Atando corto a los gringos


Nuevo éxito diplomático. Según los últimos acuerdos entre los Estados Unidos de América y -a tenor de las declaraciones oficiales que se hacen por aquí- su aliado predilecto, la joya de la corona, la madre de todos sus ojitos derechos, o sea, Spain, los servicios de investigación criminal norteamericanos, amplio término que desde el 11 de septiembre de 2001 engloba a maderos, espías y fuerzas especiales de la cosa bélica, podrán seguir actuando en España. Pero, cuidadín, ya nunca más por su cuenta, y siempre bajo estrecha supervisión de las fuerzas de seguridad del Estado español y/o sus eficaces servicios de inteligencia, antes conocidos por Cesid de Perote, Manglano y otros ejemplares de alto valor ecológico, y ahora todavía en fase de definición, y de reestructuración, y de todo. De existir, incluso.

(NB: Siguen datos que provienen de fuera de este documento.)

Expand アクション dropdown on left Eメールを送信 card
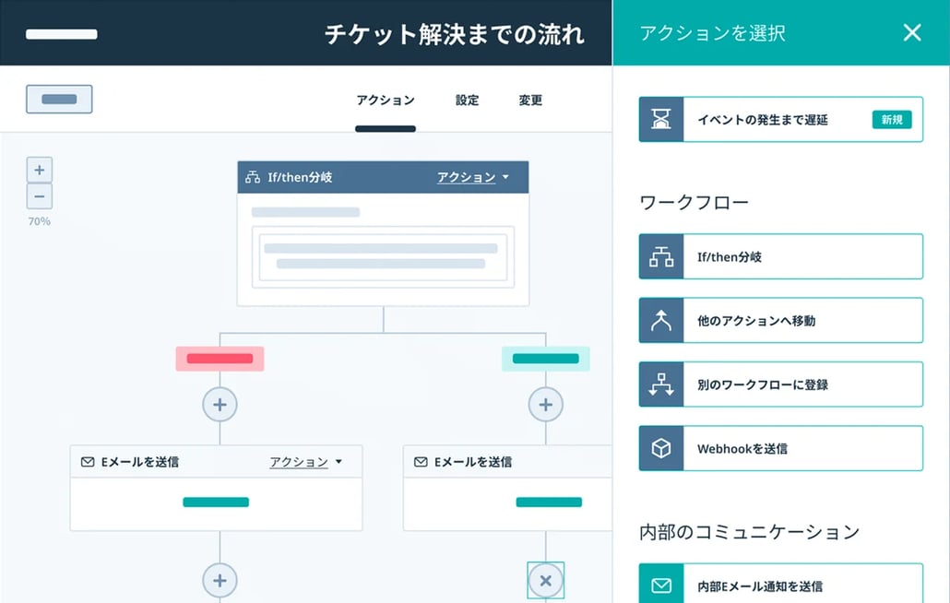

Para entendernos: que a partir de ahora, dicen, los agentes gringos ya no pastarán por suelo español al modo de antes -como les salía de los cojones-, sino que darán cumplida cuenta de sus movimientos a las autoridades españolas. Coordinación operativa, llaman a esa bonita figura tástica. Porque una cosa es llevarle el botijo a George Bush en la OTAN y donde haga falta, compitiendo con la Gran Bretaña de Tony Blair por el privilegiado puesto de succionadores europeos oficiales del Imperio, y otra no poner a salvo, con acuerdos escritos y letra pequeña, los principios de la soberanía nacional. Así que imaginen la cosa, a partir de ahora. El escenario, como le ha dado por decir últimamente -a fin de cuentas viene en el diccionario de la RAE- a todos los soplapollas de la política y las tertulias de radio. Y el escenario, o la situación, o lo que sea, arranca de esa llamada telefónica, ring, ring, oye, Manolo, soy Flanagan y voy a realizar un operativo con seguimientos electrónicos y toda la parafernalia en territorio español, porque olfateo una malvada red terrorista islámica en Matalascañas. Así que autorízame, please, que tengo los satélites y los aviones espía esperando, y sin tu visto bueno no me atrevo ni a pinchar un teléfono, pues vuestra proverbial firmeza diplomática nos tiene tan asustados que no nos cabe un cañamón en el ojete. Y Manolo diciendo pues no sé, Flanagan, la verdad, si autorizarte o no, porque luego los jueces ya sabes, esto no es como allí, aquí sueltan a narcotraficantes y todo eso y luego enchiqueran a un psicólogo y ya nadie habla del asunto para nada; pero en eso de las libertades y los derechos la dura lex española es muy europea y muy suya, y aunque allí desde lo de las torres gemelas os paséis todo eso por el forro de los huevos, igual aquí ponen pegas y salimos en Le Monde. Así que oye, mejor no. Y el americano, dócil y comprensivo, diciendo claro, Manolo, tienes razón, antes que nada están las buenas relaciones y la soberanía de los aliados y todo eso. Olé tus huevos. No queremos enojar a vuestro gobierno, y en especial al Ministerio de Exteriores, porque las consecuencias serían funestas para nuestra política internacional. Seguro que Washington y el Pentágono lo van a comprender en cuanto se lo explique. Un suponer.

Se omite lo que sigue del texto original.